Direção: Ramón Salazar

Naquele palácio de mármore e espelhos, a dona da casa alta, cabelos brancos bem cuidados, vestida com uma saia longa de seda e suéter prata, dá as últimas instruções aos criados antes do jantar formal. Tudo tem que estar perfeito.

Anabele sabe receber bem. O jantar aconteceu, como sempre, às mil maravilhas, apesar do tédio que transparece no rosto dela.

Mas, acabado o jantar, quem é aquela moça que a encara num misto de atrevimento e surpresa? Como conseguiu entrar na casa? Não é um dos convidados.

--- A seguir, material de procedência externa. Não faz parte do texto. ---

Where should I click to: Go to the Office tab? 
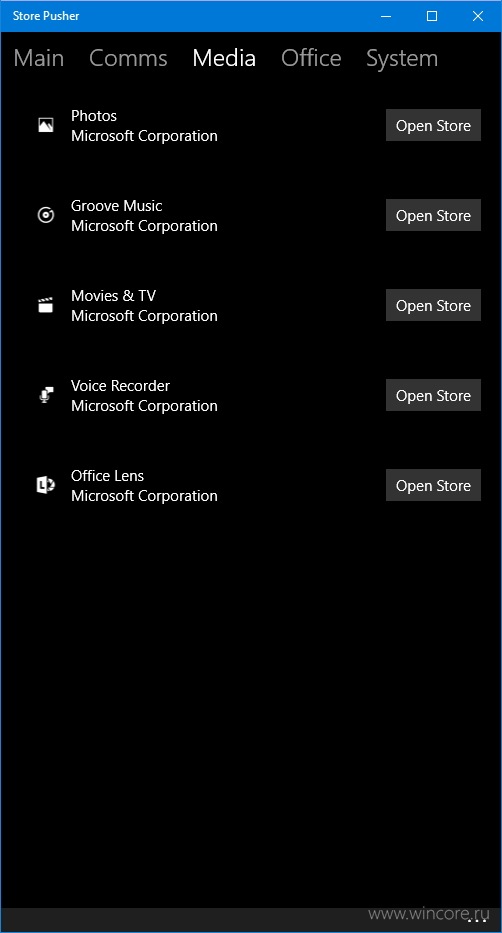click(311, 58)
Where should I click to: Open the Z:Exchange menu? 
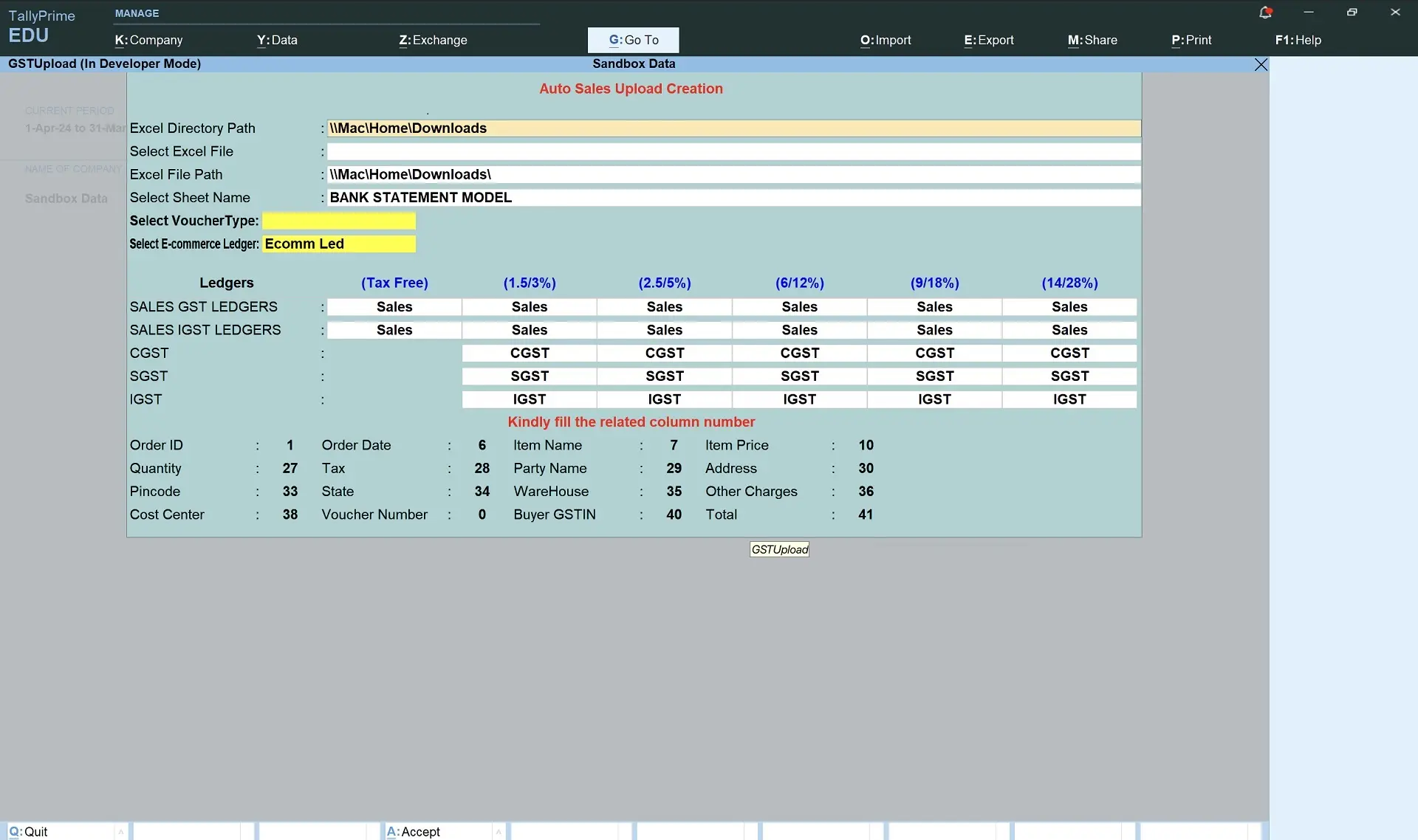tap(433, 41)
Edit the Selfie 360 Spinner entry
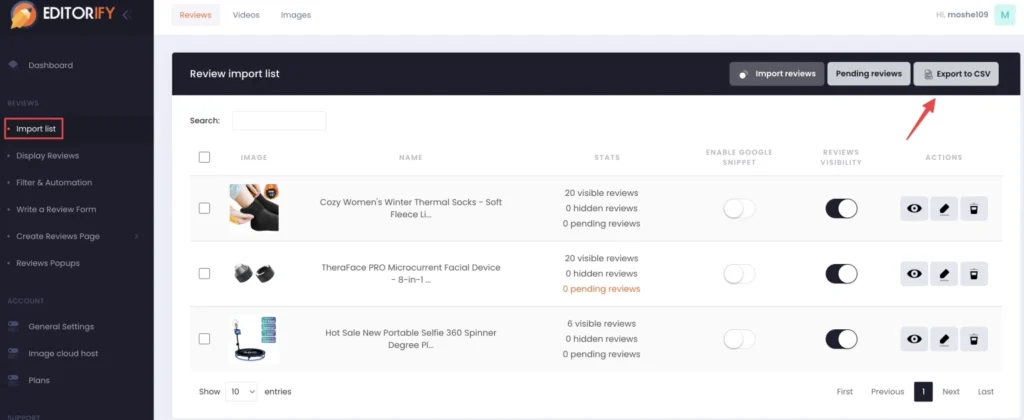 click(x=944, y=339)
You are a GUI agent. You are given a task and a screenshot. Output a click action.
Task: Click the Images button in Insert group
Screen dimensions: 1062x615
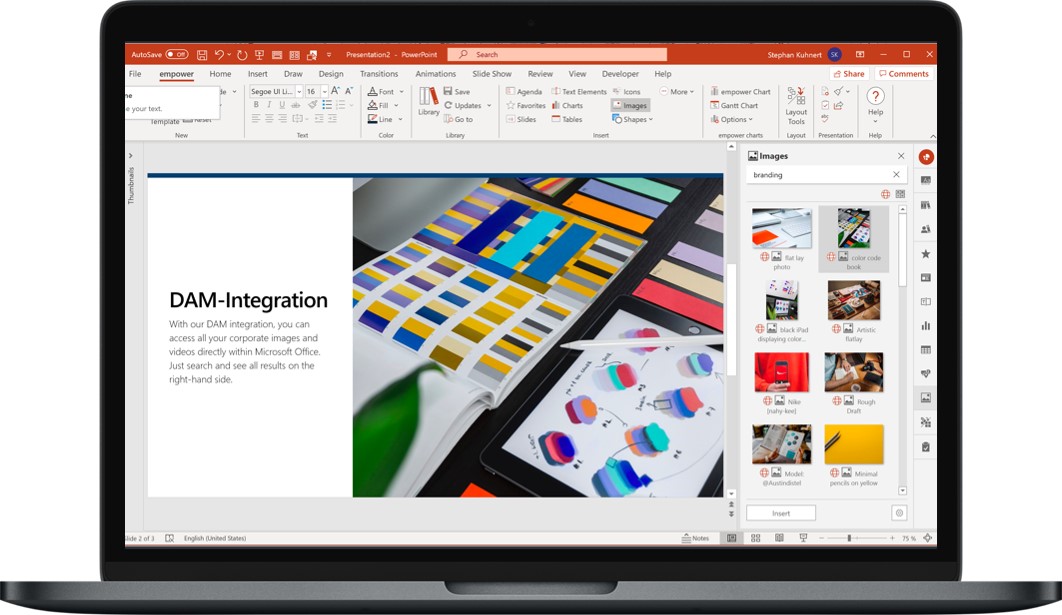coord(630,105)
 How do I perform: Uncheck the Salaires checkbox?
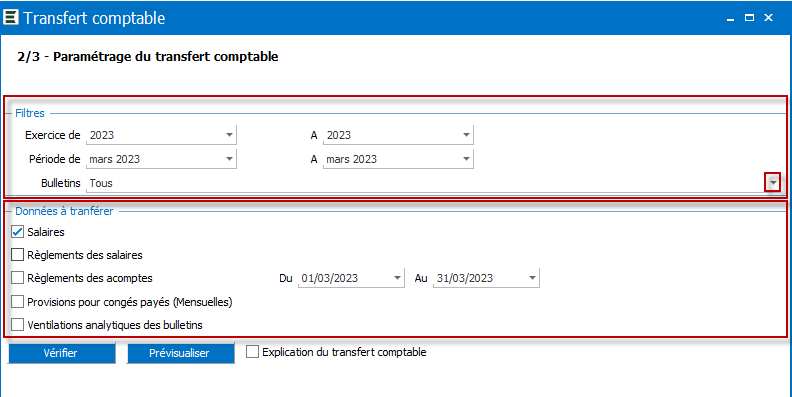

Passado o primeiro susto, um papel amarrotado é deixado em cima da mesa. Um encontro está marcado.

E Anabele vai se ver frente a frente com Chiara, a filha que deixou com o pai aos 8 anos de idade.

Vão passar dez dias juntas. É o pedido que a filha faz. E a mãe, parecendo a contragosto, vai.

Quando chega na velha casa, nada parece mudado. E Chiara não se mostra simpática nem acolhedora. Por que então insistiu nesse encontro?

Ramón Salazar, diretor e roteirista coloca aquelas duas, a mãe (Susi Sánchez) e a filha (Bárbara Lennie), separadas há tanto tempo, juntas, para contar uma história comovente.

Dia após dia, mãe e filha vão se estranhar e se aproximar, numa coreografia de diferentes afetos, construída ao longo desse tempo que passam na mesma casa.

Não se conhecem. Os laços de sangue não ajudam. Será no mais profundo poço do abandono acontecido que Anabele vai reencontrar a filha Chiara.

Despida de luxos e da arrogância, a mãe vai comover-se com a filha. Tão distantes mas já tão próximas aquelas duas.

Há uma missão a ser cumprida. E a mãe vai oficiar um ritual de compaixão. Só ela vai entender, não sem dificuldade, do que a filha precisa. Eis o porquê do chamado.

Um clique de máquina fotográfica antiga une as diferentes fases do filme, fazendo menção ao tempo real e ao tempo imemorial do afeto.

Uma reconstrução do passado é necessária para que  mãe e  filha possam atuar, afinal, o ritual de passagem inspirado pelo amor, que une vida e morte.